BRIEF: For the listing below, report all lines that hold the word "agent".

EXERCISE INPUTS START

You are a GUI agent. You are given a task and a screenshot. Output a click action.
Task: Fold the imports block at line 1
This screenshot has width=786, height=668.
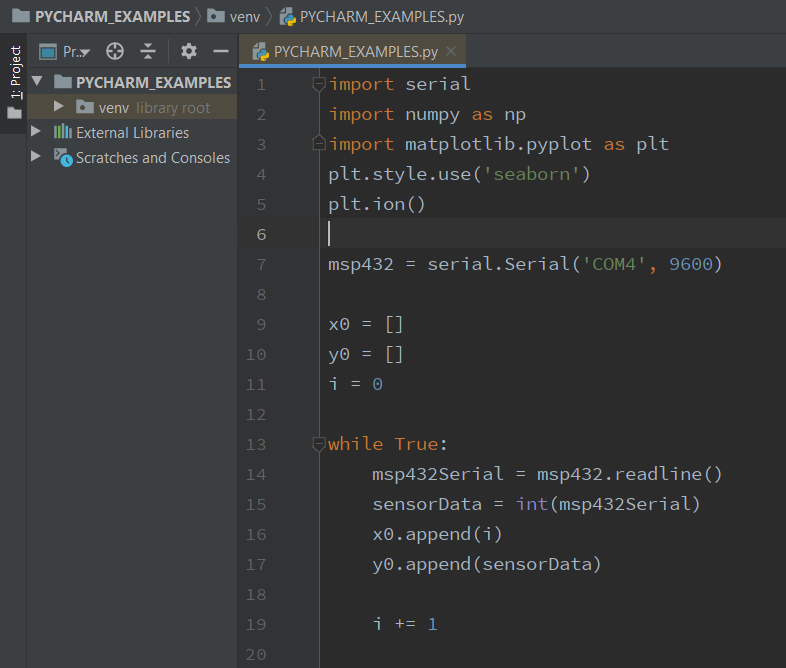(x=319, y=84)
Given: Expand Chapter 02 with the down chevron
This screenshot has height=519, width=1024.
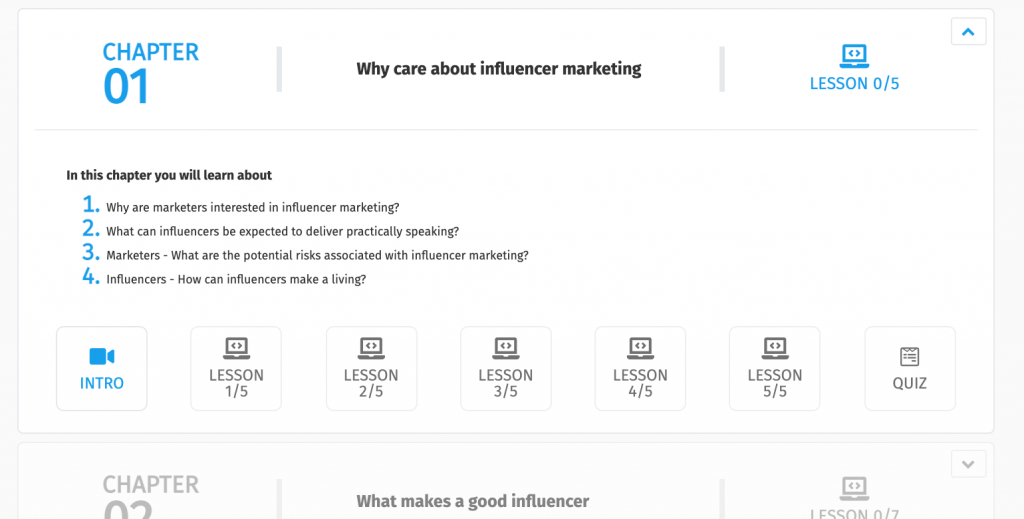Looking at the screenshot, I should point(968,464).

EXERCISE INPUTS END
EXERCISE INPUTS START

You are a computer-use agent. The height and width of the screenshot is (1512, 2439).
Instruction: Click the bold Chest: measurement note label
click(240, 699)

EXERCISE INPUTS END
EXERCISE INPUTS START

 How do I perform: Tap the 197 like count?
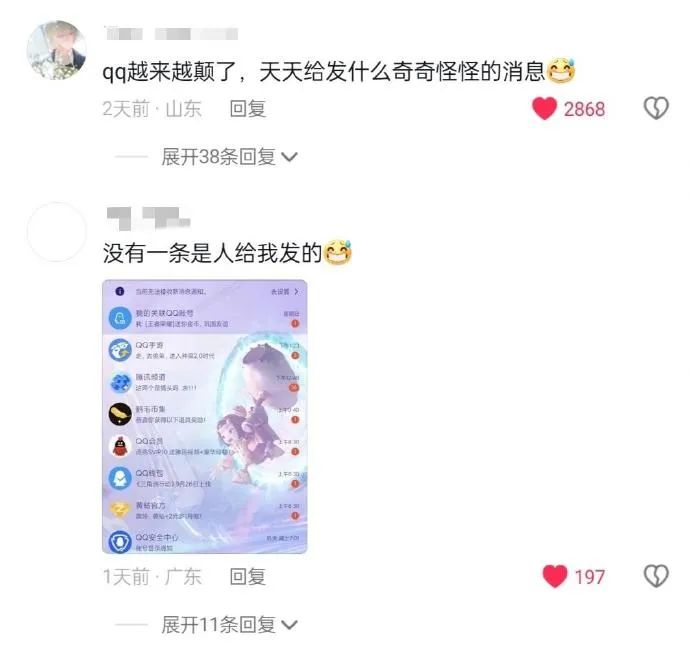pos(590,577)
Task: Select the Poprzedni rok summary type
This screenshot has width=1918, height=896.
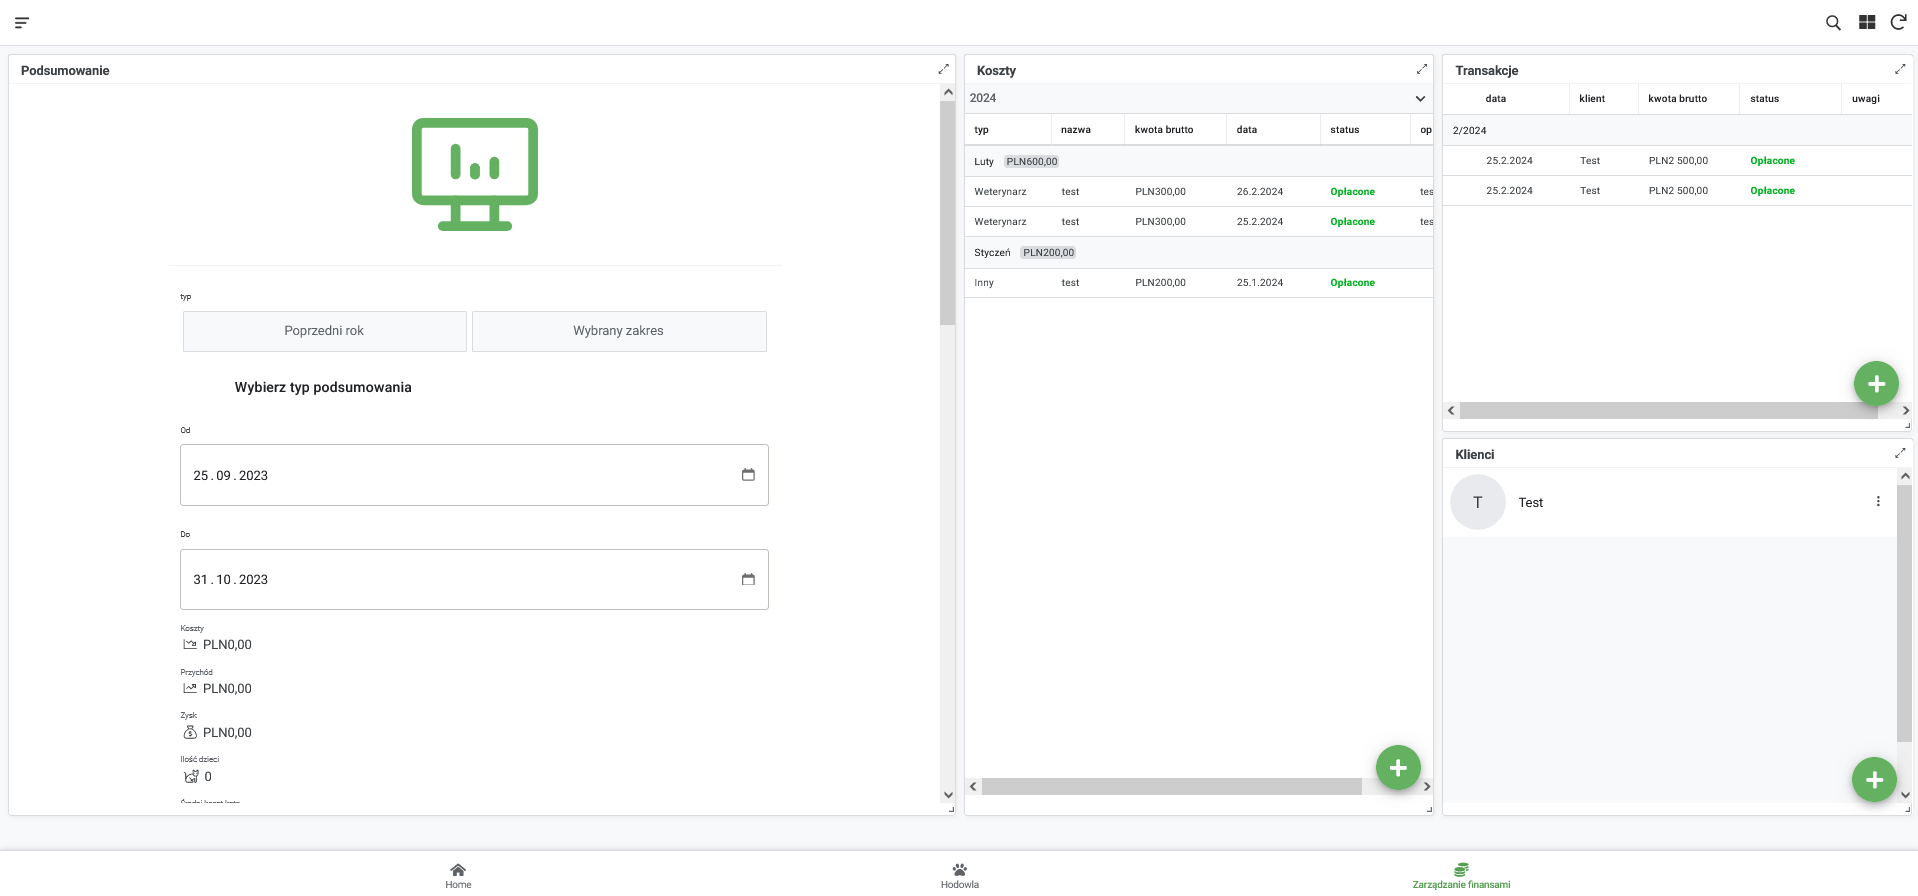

EXERCISE INPUTS END

EXERCISE ANSWER:
You are a GUI agent. You are given a task and a screenshot. Output a click action.
You are a computer-use agent. The height and width of the screenshot is (1512, 2439).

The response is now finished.